-- THE PROBLEM --
For the material below, return exactly the lines starting at the one holding "語学 (931, 1822)" and ending at the one holding "[検索] (1068, 359)", counting both as part of the range.

-- DATASET RECORDS --
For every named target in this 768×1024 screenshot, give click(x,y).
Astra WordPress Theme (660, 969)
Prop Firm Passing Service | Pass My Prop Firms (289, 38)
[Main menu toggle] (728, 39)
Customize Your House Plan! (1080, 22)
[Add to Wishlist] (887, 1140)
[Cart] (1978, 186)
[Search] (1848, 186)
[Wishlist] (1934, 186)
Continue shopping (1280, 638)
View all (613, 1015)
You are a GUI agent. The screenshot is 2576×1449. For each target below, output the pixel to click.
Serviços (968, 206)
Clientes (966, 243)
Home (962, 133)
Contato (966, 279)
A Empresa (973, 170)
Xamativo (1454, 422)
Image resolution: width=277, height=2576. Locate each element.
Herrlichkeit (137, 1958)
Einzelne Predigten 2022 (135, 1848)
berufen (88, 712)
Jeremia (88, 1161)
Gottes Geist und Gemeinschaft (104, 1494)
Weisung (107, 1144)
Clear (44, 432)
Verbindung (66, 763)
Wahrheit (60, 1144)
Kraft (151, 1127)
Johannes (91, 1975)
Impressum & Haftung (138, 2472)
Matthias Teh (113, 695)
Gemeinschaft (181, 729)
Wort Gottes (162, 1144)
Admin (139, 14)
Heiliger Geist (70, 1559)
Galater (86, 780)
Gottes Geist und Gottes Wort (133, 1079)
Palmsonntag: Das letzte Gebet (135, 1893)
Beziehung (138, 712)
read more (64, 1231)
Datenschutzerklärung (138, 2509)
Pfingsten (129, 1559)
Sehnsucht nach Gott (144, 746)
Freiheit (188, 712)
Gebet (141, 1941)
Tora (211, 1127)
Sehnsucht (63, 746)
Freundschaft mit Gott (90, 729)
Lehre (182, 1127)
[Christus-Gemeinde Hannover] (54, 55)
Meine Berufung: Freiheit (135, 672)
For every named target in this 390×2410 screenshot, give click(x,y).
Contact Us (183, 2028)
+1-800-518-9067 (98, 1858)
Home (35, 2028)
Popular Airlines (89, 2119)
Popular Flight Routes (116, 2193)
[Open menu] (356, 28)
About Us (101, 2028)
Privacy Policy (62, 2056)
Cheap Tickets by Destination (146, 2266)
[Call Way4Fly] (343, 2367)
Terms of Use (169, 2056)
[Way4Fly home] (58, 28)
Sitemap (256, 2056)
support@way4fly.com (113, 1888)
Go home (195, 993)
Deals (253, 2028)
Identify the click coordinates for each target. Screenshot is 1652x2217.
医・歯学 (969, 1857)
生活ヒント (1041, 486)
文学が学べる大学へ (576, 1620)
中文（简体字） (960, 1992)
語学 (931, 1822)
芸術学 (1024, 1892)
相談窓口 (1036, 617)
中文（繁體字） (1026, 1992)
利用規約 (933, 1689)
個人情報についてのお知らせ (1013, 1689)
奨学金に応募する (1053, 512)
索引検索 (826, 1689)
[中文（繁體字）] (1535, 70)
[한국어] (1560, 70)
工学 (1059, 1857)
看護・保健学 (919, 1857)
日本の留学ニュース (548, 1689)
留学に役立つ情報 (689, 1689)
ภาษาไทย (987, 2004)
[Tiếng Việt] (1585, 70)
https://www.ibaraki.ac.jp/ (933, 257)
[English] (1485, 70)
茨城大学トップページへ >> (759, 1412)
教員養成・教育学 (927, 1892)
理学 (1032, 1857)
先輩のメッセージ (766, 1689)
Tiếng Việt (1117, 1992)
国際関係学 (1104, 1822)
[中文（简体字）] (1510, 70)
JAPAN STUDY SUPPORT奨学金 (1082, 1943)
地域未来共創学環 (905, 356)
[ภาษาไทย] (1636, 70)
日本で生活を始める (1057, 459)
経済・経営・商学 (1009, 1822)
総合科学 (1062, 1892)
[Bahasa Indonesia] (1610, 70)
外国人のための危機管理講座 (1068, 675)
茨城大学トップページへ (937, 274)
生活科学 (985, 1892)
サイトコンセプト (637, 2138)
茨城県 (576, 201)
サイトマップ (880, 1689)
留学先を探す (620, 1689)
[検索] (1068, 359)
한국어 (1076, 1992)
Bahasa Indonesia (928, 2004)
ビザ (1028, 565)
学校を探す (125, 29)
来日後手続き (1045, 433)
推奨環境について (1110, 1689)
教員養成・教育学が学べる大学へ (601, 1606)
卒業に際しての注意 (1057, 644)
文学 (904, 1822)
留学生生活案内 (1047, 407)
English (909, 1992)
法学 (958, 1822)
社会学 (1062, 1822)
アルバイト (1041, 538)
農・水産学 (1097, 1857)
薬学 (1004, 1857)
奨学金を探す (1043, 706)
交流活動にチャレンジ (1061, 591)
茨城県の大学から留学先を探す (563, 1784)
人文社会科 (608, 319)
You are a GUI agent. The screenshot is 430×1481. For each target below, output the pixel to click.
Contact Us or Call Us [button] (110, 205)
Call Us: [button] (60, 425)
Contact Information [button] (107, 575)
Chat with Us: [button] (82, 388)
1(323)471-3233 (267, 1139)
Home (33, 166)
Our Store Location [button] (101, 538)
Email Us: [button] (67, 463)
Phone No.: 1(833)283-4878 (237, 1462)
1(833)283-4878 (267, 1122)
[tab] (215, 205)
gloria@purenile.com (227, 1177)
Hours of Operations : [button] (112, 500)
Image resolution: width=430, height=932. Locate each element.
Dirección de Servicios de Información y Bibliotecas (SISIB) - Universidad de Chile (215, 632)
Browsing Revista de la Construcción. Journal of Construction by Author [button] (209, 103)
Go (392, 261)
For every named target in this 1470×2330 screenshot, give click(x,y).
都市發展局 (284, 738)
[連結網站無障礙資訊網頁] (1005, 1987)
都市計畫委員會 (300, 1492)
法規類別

-- RESULT --
語学 (931, 1822)
芸術学 (1024, 1892)
相談窓口 (1036, 617)
中文（繁體字） (1026, 1992)
利用規約 (933, 1689)
個人情報についてのお知らせ (1013, 1689)
奨学金に応募する (1053, 512)
索引検索 (826, 1689)
[中文（繁體字）] (1535, 70)
[한국어] (1560, 70)
工学 (1059, 1857)
看護・保健学 (919, 1857)
日本の留学ニュース (548, 1689)
留学に役立つ情報 (689, 1689)
ภาษาไทย (987, 2004)
[Tiếng Việt] (1585, 70)
https://www.ibaraki.ac.jp/ (933, 257)
[English] (1485, 70)
茨城大学トップページへ >> (759, 1412)
教員養成・教育学 (927, 1892)
理学 (1032, 1857)
先輩のメッセージ (766, 1689)
Tiếng Việt (1117, 1992)
国際関係学 (1104, 1822)
[中文（简体字）] (1510, 70)
JAPAN STUDY SUPPORT奨学金 (1082, 1943)
地域未来共創学環 (905, 356)
[ภาษาไทย] (1636, 70)
日本で生活を始める (1057, 459)
経済・経営・商学 (1009, 1822)
総合科学 (1062, 1892)
[Bahasa Indonesia] (1610, 70)
外国人のための危機管理講座 (1068, 675)
茨城大学トップページへ (937, 274)
生活科学 (985, 1892)
サイトコンセプト (637, 2138)
茨城県 (576, 201)
サイトマップ (880, 1689)
留学先を探す (620, 1689)
[検索] (1068, 359)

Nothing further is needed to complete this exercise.